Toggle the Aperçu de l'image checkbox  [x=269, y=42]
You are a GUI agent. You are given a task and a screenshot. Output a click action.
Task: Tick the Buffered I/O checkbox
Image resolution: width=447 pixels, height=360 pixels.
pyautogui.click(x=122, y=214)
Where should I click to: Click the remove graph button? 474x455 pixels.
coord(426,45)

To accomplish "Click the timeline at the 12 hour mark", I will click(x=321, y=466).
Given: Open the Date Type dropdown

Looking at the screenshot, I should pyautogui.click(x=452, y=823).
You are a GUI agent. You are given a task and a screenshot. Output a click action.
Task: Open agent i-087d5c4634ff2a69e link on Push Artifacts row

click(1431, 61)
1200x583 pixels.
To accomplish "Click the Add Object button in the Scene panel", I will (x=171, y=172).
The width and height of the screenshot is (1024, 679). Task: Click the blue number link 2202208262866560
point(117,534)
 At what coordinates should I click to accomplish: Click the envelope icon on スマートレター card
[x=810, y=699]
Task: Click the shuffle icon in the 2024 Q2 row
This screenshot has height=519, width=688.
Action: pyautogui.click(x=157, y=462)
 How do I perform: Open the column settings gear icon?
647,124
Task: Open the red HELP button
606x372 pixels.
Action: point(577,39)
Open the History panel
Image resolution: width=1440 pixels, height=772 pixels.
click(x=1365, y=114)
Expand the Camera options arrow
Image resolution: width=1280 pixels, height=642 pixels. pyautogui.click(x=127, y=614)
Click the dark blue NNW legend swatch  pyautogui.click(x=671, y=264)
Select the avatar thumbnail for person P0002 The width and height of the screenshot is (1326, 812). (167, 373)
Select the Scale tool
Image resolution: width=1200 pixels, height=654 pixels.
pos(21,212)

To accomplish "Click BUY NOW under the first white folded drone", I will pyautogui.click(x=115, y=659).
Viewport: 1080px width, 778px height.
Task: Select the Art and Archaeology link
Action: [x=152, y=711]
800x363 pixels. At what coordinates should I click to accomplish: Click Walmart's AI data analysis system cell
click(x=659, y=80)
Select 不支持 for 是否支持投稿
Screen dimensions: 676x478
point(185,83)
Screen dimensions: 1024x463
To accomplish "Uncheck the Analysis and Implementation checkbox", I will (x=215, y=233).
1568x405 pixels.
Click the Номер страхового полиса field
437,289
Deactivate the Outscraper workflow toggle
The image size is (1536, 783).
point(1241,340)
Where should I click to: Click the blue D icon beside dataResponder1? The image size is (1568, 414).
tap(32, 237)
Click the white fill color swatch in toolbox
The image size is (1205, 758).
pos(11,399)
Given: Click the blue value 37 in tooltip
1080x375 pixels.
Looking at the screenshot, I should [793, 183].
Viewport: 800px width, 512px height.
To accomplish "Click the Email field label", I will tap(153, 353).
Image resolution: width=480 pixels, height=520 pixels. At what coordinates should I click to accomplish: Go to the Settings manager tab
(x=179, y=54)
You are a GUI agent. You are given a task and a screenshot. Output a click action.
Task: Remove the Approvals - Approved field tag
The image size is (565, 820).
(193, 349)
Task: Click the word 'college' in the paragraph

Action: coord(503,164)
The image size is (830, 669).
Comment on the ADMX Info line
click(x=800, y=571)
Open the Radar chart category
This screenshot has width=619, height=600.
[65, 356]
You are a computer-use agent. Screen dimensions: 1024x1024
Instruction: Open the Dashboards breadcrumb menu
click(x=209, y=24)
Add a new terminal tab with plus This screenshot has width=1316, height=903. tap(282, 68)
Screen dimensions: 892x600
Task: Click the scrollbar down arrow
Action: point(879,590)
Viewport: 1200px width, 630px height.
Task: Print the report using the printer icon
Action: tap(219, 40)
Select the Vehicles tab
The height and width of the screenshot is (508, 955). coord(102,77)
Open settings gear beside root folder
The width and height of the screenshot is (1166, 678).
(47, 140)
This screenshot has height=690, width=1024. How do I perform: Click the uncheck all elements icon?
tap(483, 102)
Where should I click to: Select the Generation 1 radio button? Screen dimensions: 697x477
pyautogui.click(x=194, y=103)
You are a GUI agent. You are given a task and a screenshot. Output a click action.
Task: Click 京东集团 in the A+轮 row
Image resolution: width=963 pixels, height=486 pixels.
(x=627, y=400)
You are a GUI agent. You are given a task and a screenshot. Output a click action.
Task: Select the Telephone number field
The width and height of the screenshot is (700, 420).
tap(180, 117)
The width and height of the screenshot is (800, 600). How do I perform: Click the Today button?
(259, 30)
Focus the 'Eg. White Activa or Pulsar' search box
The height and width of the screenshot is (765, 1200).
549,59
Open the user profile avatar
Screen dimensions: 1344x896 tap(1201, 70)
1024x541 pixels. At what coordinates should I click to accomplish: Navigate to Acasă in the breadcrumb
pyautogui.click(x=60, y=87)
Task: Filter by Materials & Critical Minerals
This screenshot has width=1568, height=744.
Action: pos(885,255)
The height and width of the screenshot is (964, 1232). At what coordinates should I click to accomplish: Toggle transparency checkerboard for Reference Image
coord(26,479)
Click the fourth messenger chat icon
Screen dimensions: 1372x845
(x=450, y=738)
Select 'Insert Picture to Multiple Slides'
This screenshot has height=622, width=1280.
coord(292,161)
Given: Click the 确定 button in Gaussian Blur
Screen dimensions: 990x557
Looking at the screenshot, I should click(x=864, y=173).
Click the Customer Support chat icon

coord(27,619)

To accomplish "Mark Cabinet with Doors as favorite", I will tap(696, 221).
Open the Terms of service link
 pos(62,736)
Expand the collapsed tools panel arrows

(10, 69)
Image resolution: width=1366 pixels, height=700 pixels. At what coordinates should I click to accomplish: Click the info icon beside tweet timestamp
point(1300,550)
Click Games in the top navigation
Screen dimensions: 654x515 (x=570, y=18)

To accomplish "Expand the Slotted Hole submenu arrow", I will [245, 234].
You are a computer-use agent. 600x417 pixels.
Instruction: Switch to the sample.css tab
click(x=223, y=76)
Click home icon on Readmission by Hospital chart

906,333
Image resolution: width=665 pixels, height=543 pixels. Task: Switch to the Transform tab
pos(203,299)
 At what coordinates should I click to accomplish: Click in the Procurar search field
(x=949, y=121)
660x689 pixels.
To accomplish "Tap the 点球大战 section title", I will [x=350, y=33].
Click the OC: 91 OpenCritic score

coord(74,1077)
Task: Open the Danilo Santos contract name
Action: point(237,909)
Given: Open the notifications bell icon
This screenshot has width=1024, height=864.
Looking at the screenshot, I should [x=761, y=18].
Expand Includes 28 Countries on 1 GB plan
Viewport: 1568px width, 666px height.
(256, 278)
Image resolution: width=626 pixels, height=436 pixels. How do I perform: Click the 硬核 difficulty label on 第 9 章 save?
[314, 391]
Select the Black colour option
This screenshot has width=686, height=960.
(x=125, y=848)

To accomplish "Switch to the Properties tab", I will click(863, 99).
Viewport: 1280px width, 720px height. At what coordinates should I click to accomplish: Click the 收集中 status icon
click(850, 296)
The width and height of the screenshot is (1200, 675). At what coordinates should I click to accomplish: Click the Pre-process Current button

____

GOAL OF THE EXERCISE
Please copy each line of the entries in which the word "computer" shows up.

RESPONSE BELOW
You are a computer-use agent. Screen dimensions: 1024x1024
You are a computer-use agent. 600x417 pixels.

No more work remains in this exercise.